Balaji Srinivasan 18:49
interested. So basically, her question is, if I had to paraphrase, why are there not more good mobile phone apps for the salon ecosystem, specifically in crypto in general,

Akshay BD 19:00
yeah. I mean, I think the the apps do exist, like, the, you know, like, I think Solana, by far, has the best sort of product community in crypto and and, you know, whether it’s fandom or these other apps that were held back on the app store because of some of the App Store sort of regulation. So I think we’re just going to see more of that. And the other thing that’ll end up happening is, like a lot of FinTech companies that already have really slick user experiences and apps will start to integrate stablecoin, you’ll start to see more of that. It really depends on, sort of what you’re what kind of apps you’re talking about, but on either end of that spectrum, you’re sort of seeing a mobile app, first experience on the you know, sort of like the functional FinTech side of it, as well as the more crypto native, crypto economy type

Balaji Srinivasan 19:47
apps, I can give some color on that as well, which is Apple is very small, C conservative, right? And so they have never been a big fan. Their culture is not a crypto culture, right? Um. And their culture. Well, first of all, even with other technologies, they’re often the last mover on it. They adopt it last years after everybody else. And the App Store is a very hermetically sealed environment, and a lot of web two and tech people just didn’t get crypto, and still kind of don’t get, roughly speaking, web three is to web two as web two was to Microsoft and Redmond, right? Like the whole PC ecosystem, only some of the people made the leap conceptually to the internet right, and only some of the people conceptually from the internet companies made the leap to web three because it’s a mindset shift. It’s a first it’s a geographical shift, for example, from Redmond to Silicon Valley and then to the internet. It’s a back end shift from like, a local PC to a database to a blockchain. It’s a like, revenue model shift from like selling, like, you know, discs, to selling SaaS to selling an asset. It’s like so many different shifts at once that most people can’t flip that many parts of their experience, right? And so Apple was small. So I mean, there’s some funny stories, lots of funny stories and lots of unfunny stories, but they would just use their guidelines in a very peremptory way. And so bit by bit, the things that got through were the exchanges where there were enough exchanges, they had enough collective so you can buy and sell an asset and so on and so forth.

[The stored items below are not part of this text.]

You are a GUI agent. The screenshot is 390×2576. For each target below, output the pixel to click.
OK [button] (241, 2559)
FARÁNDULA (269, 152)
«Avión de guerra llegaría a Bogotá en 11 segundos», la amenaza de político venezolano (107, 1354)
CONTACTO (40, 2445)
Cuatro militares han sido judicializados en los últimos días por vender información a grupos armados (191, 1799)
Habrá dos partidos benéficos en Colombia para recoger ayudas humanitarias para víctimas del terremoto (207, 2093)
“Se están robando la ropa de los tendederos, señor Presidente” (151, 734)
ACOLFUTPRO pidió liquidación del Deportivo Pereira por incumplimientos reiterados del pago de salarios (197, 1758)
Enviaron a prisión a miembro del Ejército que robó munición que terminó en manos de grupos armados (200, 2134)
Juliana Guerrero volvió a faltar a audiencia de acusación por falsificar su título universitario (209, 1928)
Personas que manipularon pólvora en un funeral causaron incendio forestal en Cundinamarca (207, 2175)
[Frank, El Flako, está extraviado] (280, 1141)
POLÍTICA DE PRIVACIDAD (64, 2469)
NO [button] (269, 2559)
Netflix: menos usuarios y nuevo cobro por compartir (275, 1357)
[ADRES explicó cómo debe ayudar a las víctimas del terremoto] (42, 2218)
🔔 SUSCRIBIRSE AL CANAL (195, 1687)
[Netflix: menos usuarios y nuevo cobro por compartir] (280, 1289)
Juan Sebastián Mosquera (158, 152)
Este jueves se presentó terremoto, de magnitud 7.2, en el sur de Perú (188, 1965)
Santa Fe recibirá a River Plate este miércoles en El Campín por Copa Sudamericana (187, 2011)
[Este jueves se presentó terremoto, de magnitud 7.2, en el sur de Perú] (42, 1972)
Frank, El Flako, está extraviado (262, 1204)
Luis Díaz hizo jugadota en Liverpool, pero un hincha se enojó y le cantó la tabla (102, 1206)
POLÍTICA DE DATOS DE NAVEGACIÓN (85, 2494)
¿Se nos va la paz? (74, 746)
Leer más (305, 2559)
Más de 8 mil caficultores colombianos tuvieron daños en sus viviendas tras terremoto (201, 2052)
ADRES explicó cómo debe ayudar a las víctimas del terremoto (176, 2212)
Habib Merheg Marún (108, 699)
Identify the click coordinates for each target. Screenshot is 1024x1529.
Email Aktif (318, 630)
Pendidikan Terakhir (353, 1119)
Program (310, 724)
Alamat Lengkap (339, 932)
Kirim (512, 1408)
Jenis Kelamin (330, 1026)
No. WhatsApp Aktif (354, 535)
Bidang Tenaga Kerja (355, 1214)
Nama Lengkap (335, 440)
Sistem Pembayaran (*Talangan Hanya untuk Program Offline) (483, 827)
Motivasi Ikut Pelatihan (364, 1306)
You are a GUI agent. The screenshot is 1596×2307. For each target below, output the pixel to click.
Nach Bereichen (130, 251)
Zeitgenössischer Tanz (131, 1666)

And now you have farcaster, and you have a rainbow wallet. You have a bunch of wallets and stuff, a lot of exchanges and wallets. This is great. Any parting words besides go to Solana and check out [email protected]

Akshay BD 21:38
Balaji, can you just send, can you just tweet the word Solana,

Balaji Srinivasan 21:43
unfortunately, that would get a lot of engagement of the wrong kind. But yeah, all right. Great guys. Thanks very much. Thank you.